(Collected data)

⟨

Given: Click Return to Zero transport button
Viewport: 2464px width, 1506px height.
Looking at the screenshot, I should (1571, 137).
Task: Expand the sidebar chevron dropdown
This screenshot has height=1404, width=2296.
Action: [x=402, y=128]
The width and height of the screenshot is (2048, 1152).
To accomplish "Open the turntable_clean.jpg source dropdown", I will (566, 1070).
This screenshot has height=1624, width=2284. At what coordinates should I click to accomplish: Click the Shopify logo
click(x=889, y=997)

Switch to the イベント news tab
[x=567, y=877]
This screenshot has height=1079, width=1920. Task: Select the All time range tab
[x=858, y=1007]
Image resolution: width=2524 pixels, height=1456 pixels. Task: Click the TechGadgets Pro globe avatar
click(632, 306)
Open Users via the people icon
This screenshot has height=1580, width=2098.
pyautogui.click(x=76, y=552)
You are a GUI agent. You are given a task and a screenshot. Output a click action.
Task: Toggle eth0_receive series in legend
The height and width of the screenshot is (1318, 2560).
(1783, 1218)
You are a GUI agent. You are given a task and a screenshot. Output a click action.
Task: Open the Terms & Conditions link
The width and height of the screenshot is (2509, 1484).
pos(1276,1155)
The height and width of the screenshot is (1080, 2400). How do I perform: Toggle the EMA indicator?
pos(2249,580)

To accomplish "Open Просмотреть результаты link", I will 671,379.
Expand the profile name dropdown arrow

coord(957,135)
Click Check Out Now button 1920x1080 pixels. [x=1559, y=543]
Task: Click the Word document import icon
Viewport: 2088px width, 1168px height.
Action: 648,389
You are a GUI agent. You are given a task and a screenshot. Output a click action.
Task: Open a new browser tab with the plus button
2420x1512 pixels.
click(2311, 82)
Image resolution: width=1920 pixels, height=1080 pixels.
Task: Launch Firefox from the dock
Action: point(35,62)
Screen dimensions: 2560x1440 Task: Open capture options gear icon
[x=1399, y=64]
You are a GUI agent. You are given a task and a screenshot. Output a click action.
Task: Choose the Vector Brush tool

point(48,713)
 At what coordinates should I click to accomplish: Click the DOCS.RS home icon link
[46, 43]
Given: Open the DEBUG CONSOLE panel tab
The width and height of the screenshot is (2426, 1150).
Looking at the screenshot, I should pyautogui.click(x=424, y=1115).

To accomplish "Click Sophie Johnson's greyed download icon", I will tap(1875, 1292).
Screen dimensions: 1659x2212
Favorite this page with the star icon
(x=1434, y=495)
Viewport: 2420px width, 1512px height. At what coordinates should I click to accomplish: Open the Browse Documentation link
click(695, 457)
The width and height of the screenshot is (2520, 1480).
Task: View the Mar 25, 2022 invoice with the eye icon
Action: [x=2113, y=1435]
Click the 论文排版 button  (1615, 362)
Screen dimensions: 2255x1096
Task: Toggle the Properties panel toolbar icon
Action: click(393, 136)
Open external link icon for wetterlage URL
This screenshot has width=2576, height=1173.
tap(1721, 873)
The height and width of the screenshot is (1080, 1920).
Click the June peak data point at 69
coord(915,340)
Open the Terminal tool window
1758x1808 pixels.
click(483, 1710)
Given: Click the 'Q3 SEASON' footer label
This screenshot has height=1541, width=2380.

⟩

WORK REQUIRED. Transcribe every entry exactly as it reads.

FINISHED TASK.
Given: Click Return to Zero transport button
Viewport: 2464px width, 1506px height.
Looking at the screenshot, I should (1571, 137).
Task: Expand the sidebar chevron dropdown
This screenshot has height=1404, width=2296.
Action: [x=402, y=128]
The width and height of the screenshot is (2048, 1152).
To accomplish "Open the turntable_clean.jpg source dropdown", I will (566, 1070).
This screenshot has height=1624, width=2284. At what coordinates should I click to accomplish: Click the Shopify logo
click(x=889, y=997)

Switch to the イベント news tab
[x=567, y=877]
This screenshot has height=1079, width=1920. Task: Select the All time range tab
[x=858, y=1007]
Image resolution: width=2524 pixels, height=1456 pixels. Task: Click the TechGadgets Pro globe avatar
click(632, 306)
Open Users via the people icon
This screenshot has height=1580, width=2098.
pyautogui.click(x=76, y=552)
You are a GUI agent. You are given a task and a screenshot. Output a click action.
Task: Toggle eth0_receive series in legend
The height and width of the screenshot is (1318, 2560).
(1783, 1218)
You are a GUI agent. You are given a task and a screenshot. Output a click action.
Task: Open the Terms & Conditions link
The width and height of the screenshot is (2509, 1484).
pos(1276,1155)
The height and width of the screenshot is (1080, 2400). How do I perform: Toggle the EMA indicator?
pos(2249,580)

To accomplish "Open Просмотреть результаты link", I will 671,379.
Expand the profile name dropdown arrow

coord(957,135)
Click Check Out Now button 1920x1080 pixels. [x=1559, y=543]
Task: Click the Word document import icon
Viewport: 2088px width, 1168px height.
Action: 648,389
You are a GUI agent. You are given a task and a screenshot. Output a click action.
Task: Open a new browser tab with the plus button
2420x1512 pixels.
click(2311, 82)
Image resolution: width=1920 pixels, height=1080 pixels.
Task: Launch Firefox from the dock
Action: point(35,62)
Screen dimensions: 2560x1440 Task: Open capture options gear icon
[x=1399, y=64]
You are a GUI agent. You are given a task and a screenshot. Output a click action.
Task: Choose the Vector Brush tool

point(48,713)
 At what coordinates should I click to accomplish: Click the DOCS.RS home icon link
[46, 43]
Given: Open the DEBUG CONSOLE panel tab
The width and height of the screenshot is (2426, 1150).
Looking at the screenshot, I should pyautogui.click(x=424, y=1115).

To accomplish "Click Sophie Johnson's greyed download icon", I will tap(1875, 1292).
Screen dimensions: 1659x2212
Favorite this page with the star icon
(x=1434, y=495)
Viewport: 2420px width, 1512px height. At what coordinates should I click to accomplish: Open the Browse Documentation link
click(695, 457)
The width and height of the screenshot is (2520, 1480).
Task: View the Mar 25, 2022 invoice with the eye icon
Action: [x=2113, y=1435]
Click the 论文排版 button  (1615, 362)
Screen dimensions: 2255x1096
Task: Toggle the Properties panel toolbar icon
Action: click(393, 136)
Open external link icon for wetterlage URL
This screenshot has width=2576, height=1173.
tap(1721, 873)
The height and width of the screenshot is (1080, 1920).
Click the June peak data point at 69
coord(915,340)
Open the Terminal tool window
1758x1808 pixels.
click(483, 1710)
Given: Click the 'Q3 SEASON' footer label
This screenshot has height=1541, width=2380.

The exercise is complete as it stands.